Set tasks:
[A] According to the short story list, where is "The Cask of Amontillado" set?
[B] Copy the short story list from "Here are 25+" up to and including "an Italian city.", with "catacombs" swapped out for "cellars".
>> Start Given passage
Here are 25+ best short stories for high school students to read online with their summaries and key themes:

1. “The Cask of Amontillado” by Edgar Allan Poe

Summary: A chilling tale of revenge and betrayal set in the catacombs beneath an Italian city.

Key Themes: Revenge, Betrayal, Guilt.

2. “The Secret Life of Walter Mitty” by James Thurber

Summary: A daydreamer escapes his mundane life through vivid fantasies.

Key Themes: Imagination, Escapism, Identity.

3. “A Sound of Thunder” by Ray Bradbury

Summary: A time traveler disrupts the past, leading to unforeseen consequences in the future.

Key Themes: Time Travel, Butterfly Effect, Ethics.

4. “The Scarlet Ibis” by James Hurst

Summary: A story of love, pride, and the tragic fate of a disabled boy.

Key Themes: Pride, Acceptance, Brotherhood.
>> End Given passage
>> Start Available data
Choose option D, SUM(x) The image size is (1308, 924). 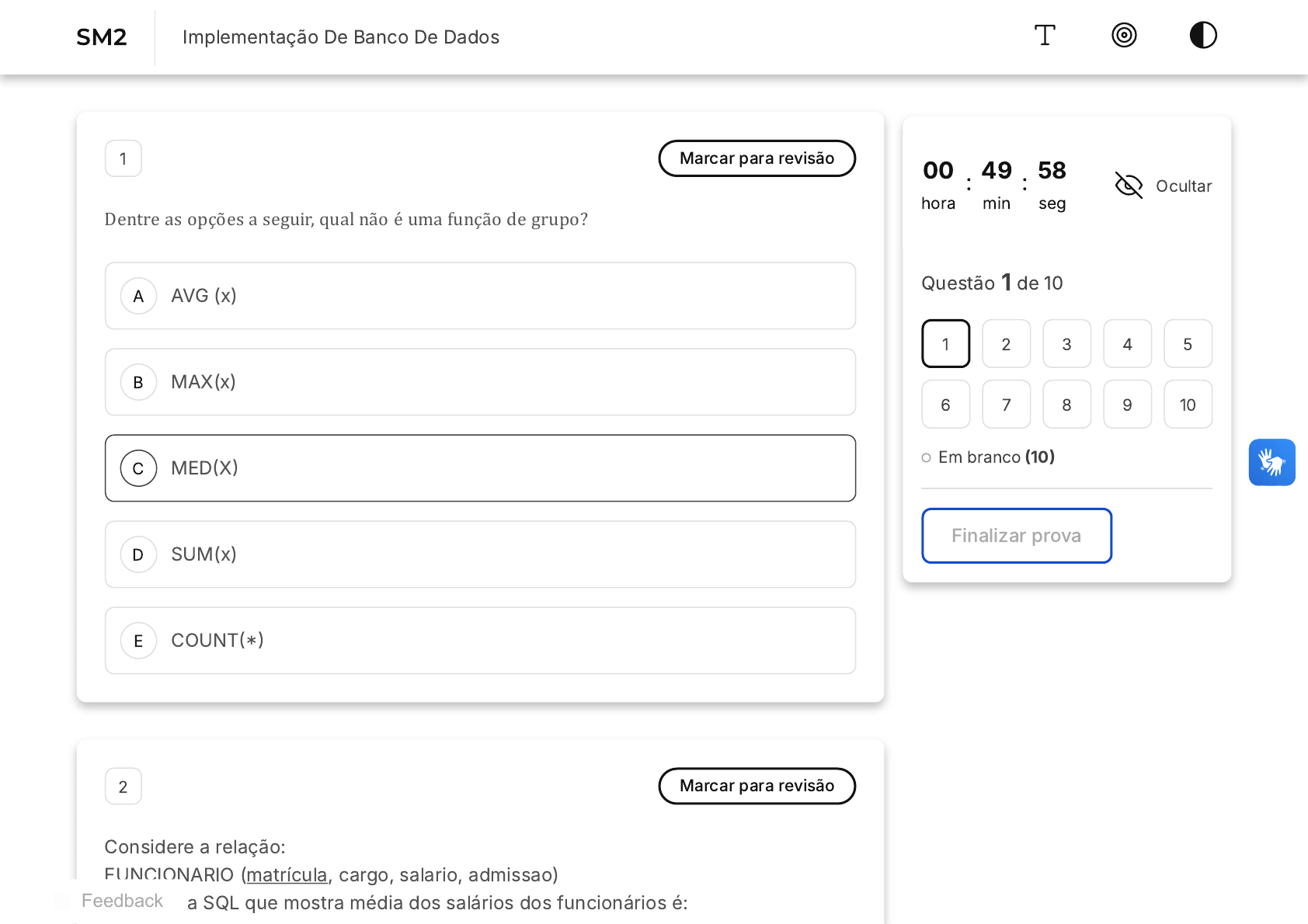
>> End Available data
Correct answers:
[A] It is set in the catacombs beneath an Italian city.

[B]
Here are 25+ best short stories for high school students to read online with their summaries and key themes:

1. “The Cask of Amontillado” by Edgar Allan Poe

Summary: A chilling tale of revenge and betrayal set in the cellars beneath an Italian city.